Both bills passed unanimously in the state Senate and House of Representatives.

High Priority to Education

Jennifer Alexander, CEO of ConnCAN, a state education advocacy group, endorsed both bills.

“We are pleased that Gov. Malloy and the state legislature prioritized Connecticut students and educators this year by passing legislation that will help bring diverse and high-quality educators into our schools and prepare all our educators for the work ahead,” she said.

“Research shows educator effectiveness has more impact on student achievement than any other factor within a school’s control,” she said. “These bills go a long way towards ensuring our state is able to attract and recruit highly effective and diverse teachers and administrators and that we continue to push for rigorous educator training and preparation.”

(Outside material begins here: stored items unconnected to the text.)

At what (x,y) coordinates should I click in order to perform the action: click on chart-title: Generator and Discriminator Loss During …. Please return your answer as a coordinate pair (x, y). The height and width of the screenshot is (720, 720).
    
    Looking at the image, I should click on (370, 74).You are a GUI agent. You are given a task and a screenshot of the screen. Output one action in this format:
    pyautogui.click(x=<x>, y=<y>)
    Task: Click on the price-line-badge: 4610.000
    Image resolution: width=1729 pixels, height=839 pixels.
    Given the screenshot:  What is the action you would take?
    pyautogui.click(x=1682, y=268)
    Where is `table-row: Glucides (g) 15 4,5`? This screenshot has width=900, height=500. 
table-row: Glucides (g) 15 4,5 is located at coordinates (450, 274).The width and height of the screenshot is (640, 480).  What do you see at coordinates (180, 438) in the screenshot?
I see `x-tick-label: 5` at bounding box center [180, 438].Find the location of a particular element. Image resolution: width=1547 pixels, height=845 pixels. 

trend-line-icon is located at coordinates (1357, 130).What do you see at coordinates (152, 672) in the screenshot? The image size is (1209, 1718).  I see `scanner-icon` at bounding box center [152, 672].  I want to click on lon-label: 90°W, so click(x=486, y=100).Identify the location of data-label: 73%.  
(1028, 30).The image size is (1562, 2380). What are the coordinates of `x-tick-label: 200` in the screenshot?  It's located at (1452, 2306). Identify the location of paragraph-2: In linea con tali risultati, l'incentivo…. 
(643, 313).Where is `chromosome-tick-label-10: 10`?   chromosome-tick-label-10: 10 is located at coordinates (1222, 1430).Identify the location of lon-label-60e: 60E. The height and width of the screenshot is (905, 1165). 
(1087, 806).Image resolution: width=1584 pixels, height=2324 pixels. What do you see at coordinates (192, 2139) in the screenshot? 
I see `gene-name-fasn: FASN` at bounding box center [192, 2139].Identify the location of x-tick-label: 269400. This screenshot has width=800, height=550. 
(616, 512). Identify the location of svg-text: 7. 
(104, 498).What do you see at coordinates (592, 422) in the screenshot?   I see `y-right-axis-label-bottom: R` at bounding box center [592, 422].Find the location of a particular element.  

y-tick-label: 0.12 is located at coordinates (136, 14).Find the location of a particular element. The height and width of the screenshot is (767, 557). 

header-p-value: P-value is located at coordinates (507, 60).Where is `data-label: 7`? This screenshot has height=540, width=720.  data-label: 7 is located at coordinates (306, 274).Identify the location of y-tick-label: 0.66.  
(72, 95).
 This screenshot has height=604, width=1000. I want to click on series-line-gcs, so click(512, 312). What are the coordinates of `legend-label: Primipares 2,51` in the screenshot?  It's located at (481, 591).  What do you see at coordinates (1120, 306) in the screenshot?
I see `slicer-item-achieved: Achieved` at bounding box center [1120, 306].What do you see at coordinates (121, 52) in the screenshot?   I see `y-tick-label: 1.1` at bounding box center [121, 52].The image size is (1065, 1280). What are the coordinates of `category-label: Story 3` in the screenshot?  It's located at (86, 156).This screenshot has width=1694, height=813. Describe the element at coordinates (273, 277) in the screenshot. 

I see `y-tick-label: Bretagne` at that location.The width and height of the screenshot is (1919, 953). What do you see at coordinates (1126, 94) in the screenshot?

8 Percent Minority Teachers

A ConnCAN study released in March revealed that 92 percent of Connecticut’s 36,823 public school teachers are white. The study reported that 3.5 percent of the state’s public school teachers are Hispanic, 3 percent are black, 1.1 percent are Indian and 0.13 percent are listed as other.

“Right now, the richness of diversity in our student body is not mirrored in our teacher and school leaders,” Alexander said. “Almost half of Connecticut students are students of color, but only 8 percent of our teachers and 12 percent of our administrators are people of color.”

Scott X. Esdaile, president of Connecticut Chapter of the NAACP, said, “The passing of this legislation is a clear indication that our state leaders are committed to better preparing our highly qualified teachers for the job ahead and enhancing the educational experience for all our students.”